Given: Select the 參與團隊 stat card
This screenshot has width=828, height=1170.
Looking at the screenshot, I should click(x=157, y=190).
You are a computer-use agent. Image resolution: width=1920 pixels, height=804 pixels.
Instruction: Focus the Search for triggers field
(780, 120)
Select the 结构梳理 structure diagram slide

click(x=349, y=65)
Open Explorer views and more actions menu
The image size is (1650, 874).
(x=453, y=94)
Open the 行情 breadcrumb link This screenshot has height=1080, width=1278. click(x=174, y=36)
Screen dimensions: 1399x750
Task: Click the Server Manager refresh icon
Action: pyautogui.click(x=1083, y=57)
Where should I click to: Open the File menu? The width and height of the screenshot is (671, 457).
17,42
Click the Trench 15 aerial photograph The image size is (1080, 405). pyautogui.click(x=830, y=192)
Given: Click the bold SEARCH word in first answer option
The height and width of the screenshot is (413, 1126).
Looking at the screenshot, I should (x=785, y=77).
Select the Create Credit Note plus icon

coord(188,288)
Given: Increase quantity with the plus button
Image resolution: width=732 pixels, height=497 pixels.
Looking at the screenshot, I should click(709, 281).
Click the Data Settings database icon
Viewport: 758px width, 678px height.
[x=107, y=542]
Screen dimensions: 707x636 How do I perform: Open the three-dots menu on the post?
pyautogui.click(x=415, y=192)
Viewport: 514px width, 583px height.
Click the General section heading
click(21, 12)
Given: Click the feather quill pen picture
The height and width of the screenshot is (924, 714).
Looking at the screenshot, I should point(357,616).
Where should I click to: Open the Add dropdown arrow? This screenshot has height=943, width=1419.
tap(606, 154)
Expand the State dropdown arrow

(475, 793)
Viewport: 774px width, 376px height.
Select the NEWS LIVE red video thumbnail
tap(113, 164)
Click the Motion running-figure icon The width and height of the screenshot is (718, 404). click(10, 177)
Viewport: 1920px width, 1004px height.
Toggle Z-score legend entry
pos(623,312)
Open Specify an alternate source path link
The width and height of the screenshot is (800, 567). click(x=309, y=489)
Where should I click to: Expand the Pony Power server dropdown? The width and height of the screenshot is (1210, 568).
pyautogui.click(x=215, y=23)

• _Activity_: Restate each line above word for word.

• _Problem solution_:
Given: Select the 參與團隊 stat card
This screenshot has width=828, height=1170.
Looking at the screenshot, I should click(x=157, y=190).
You are a computer-use agent. Image resolution: width=1920 pixels, height=804 pixels.
Instruction: Focus the Search for triggers field
(780, 120)
Select the 结构梳理 structure diagram slide

click(x=349, y=65)
Open Explorer views and more actions menu
The image size is (1650, 874).
(x=453, y=94)
Open the 行情 breadcrumb link This screenshot has height=1080, width=1278. click(x=174, y=36)
Screen dimensions: 1399x750
Task: Click the Server Manager refresh icon
Action: pyautogui.click(x=1083, y=57)
Where should I click to: Open the File menu? The width and height of the screenshot is (671, 457).
17,42
Click the Trench 15 aerial photograph The image size is (1080, 405). pyautogui.click(x=830, y=192)
Given: Click the bold SEARCH word in first answer option
The height and width of the screenshot is (413, 1126).
Looking at the screenshot, I should (x=785, y=77).
Select the Create Credit Note plus icon

coord(188,288)
Given: Increase quantity with the plus button
Image resolution: width=732 pixels, height=497 pixels.
Looking at the screenshot, I should click(709, 281).
Click the Data Settings database icon
Viewport: 758px width, 678px height.
[x=107, y=542]
Screen dimensions: 707x636 How do I perform: Open the three-dots menu on the post?
pyautogui.click(x=415, y=192)
Viewport: 514px width, 583px height.
Click the General section heading
click(21, 12)
Given: Click the feather quill pen picture
The height and width of the screenshot is (924, 714).
Looking at the screenshot, I should point(357,616).
Where should I click to: Open the Add dropdown arrow? This screenshot has height=943, width=1419.
tap(606, 154)
Expand the State dropdown arrow

(475, 793)
Viewport: 774px width, 376px height.
Select the NEWS LIVE red video thumbnail
tap(113, 164)
Click the Motion running-figure icon The width and height of the screenshot is (718, 404). click(10, 177)
Viewport: 1920px width, 1004px height.
Toggle Z-score legend entry
pos(623,312)
Open Specify an alternate source path link
The width and height of the screenshot is (800, 567). click(x=309, y=489)
Where should I click to: Expand the Pony Power server dropdown? The width and height of the screenshot is (1210, 568).
pyautogui.click(x=215, y=23)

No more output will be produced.